What is required — Retype all of the material below, line for line, with no changes.

Some records

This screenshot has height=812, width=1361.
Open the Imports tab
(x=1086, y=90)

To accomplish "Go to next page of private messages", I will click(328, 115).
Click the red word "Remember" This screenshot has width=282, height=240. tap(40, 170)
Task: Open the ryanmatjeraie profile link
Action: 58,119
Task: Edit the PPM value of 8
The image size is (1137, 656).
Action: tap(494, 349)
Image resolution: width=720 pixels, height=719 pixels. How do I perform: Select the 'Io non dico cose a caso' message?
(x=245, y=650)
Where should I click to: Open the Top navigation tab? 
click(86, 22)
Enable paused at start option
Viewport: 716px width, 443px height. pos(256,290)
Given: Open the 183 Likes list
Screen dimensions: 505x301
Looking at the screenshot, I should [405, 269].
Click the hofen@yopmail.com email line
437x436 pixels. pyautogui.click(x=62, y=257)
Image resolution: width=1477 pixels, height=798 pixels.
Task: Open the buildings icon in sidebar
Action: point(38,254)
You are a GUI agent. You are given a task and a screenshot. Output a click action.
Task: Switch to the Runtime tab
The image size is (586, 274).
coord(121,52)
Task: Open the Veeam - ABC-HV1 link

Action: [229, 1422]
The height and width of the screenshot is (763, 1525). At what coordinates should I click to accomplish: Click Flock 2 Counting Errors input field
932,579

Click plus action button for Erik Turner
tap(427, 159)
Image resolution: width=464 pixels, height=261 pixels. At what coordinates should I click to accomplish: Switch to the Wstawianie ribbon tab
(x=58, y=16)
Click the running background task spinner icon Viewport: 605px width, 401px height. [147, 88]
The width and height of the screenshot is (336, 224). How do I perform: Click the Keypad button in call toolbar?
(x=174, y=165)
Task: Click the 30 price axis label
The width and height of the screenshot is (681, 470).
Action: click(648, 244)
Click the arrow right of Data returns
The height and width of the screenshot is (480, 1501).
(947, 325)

Result —
This screenshot has height=812, width=1361.
Open the Imports tab
(x=1086, y=90)

To accomplish "Go to next page of private messages", I will click(328, 115).
Click the red word "Remember" This screenshot has width=282, height=240. tap(40, 170)
Task: Open the ryanmatjeraie profile link
Action: 58,119
Task: Edit the PPM value of 8
The image size is (1137, 656).
Action: tap(494, 349)
Image resolution: width=720 pixels, height=719 pixels. How do I perform: Select the 'Io non dico cose a caso' message?
(x=245, y=650)
Where should I click to: Open the Top navigation tab? 
click(86, 22)
Enable paused at start option
Viewport: 716px width, 443px height. pos(256,290)
Given: Open the 183 Likes list
Screen dimensions: 505x301
Looking at the screenshot, I should [405, 269].
Click the hofen@yopmail.com email line
437x436 pixels. pyautogui.click(x=62, y=257)
Image resolution: width=1477 pixels, height=798 pixels.
Task: Open the buildings icon in sidebar
Action: point(38,254)
You are a GUI agent. You are given a task and a screenshot. Output a click action.
Task: Switch to the Runtime tab
The image size is (586, 274).
coord(121,52)
Task: Open the Veeam - ABC-HV1 link

Action: [229, 1422]
The height and width of the screenshot is (763, 1525). At what coordinates should I click to accomplish: Click Flock 2 Counting Errors input field
932,579

Click plus action button for Erik Turner
tap(427, 159)
Image resolution: width=464 pixels, height=261 pixels. At what coordinates should I click to accomplish: Switch to the Wstawianie ribbon tab
(x=58, y=16)
Click the running background task spinner icon Viewport: 605px width, 401px height. [147, 88]
The width and height of the screenshot is (336, 224). How do I perform: Click the Keypad button in call toolbar?
(x=174, y=165)
Task: Click the 30 price axis label
The width and height of the screenshot is (681, 470).
Action: click(648, 244)
Click the arrow right of Data returns
The height and width of the screenshot is (480, 1501).
(947, 325)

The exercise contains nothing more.